Exercise details – In the discussion below about naming the Dakota article, what entity owns the building?

___ Excerpt ___

In any event, as a Manhattanite, I can attest that "The Dakota" is the only name in common use and as such, should be the name of this article as well as the name used in the lead. If appropriate, a reference can be added at an appropriate place in the article to "Dakota Apartments" as an alternative name.

Addendum: The owner of the building (the cooperative corporation) is The Dakota Inc., and "the Dakota" is used in sources such as court decisions (e.g. here).

As a matter of procedure, I suggest that the article should remain under the name it had without dispute for many years until the RFC is resolved. Newyorkbrad (talk) 02:36, 26 June 2013 (UTC)

Jackson, Kenneth T., ed. (2010). The Encyclopedia of New York City (2nd ed.). New Haven: Yale University Press. ISBN 978-0-300-11465-2., p.342:

Over the years the Dakota become perhaps the most recognizable apartment building in the city.

p.343:

The Dakota, 2009 [caption to photograph]

Beyond My Ken (talk) 03:05, 26 June 2013 (UTC)
Conversely, it's "Dakota Apartments" at the Museum of the City of New York, here (at this URL with a bracket in it, making condensing difficult: http://collections.mcny.org/Collection/[Dakota%20Apartments.]-2F3XC5IW55UU.html) and elsewhere. --Tenebrae (talk) 13:36, 26 June 2013 (UTC)
It is not a matter of moving the article. A previous move discussion (above) failed to gain support. Epicgenius(talk to mesee my contributions) 11:10, 26 June 2013 (UTC)
Exactly. I'm afraid Newyorkbrad in good faith conflates the issue: No one is talking about moving the article. We're only talking about putting the formal name of the building in the first sentence. --Tenebrae (talk) 12:58, 26 June 2013 (UTC)

___ Given data ___

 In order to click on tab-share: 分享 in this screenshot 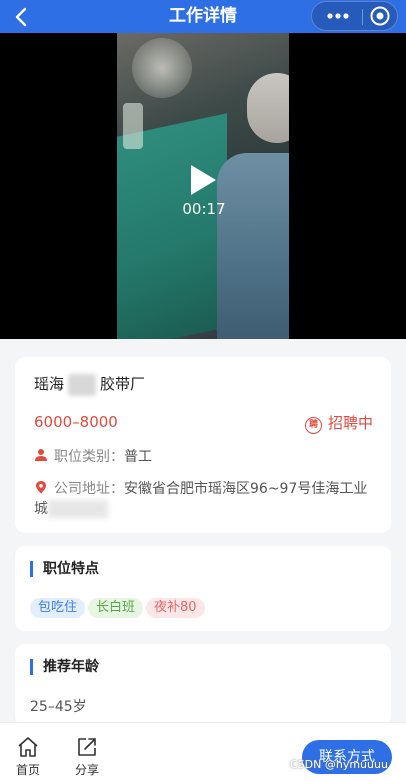, I will do `click(87, 756)`.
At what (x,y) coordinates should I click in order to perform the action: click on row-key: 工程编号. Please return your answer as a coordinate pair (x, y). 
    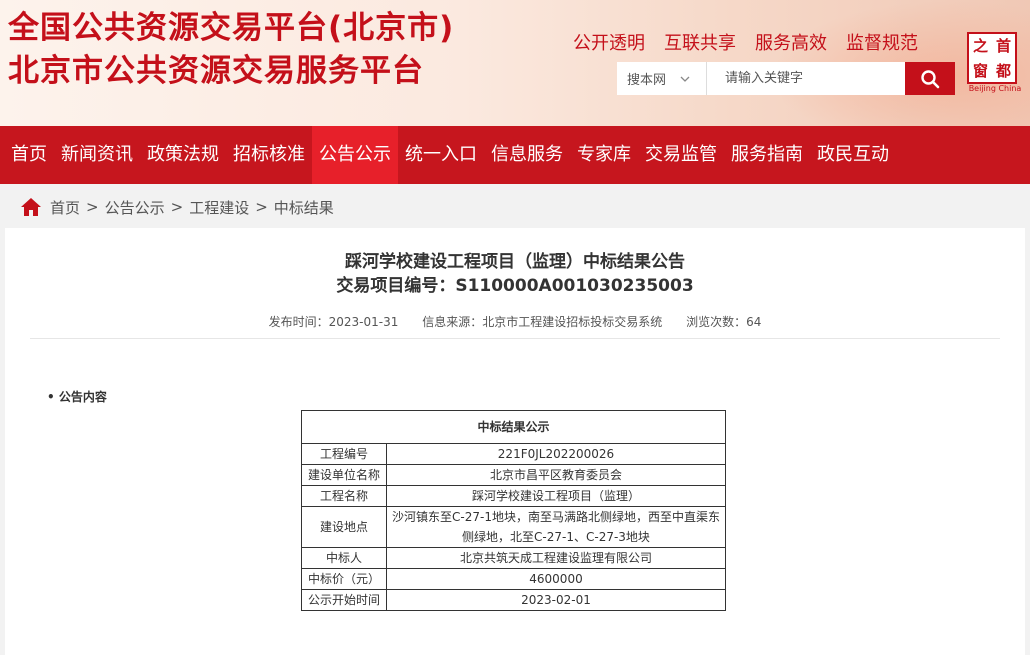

___

Finished task – The cooperative corporation The Dakota Inc. owns the building.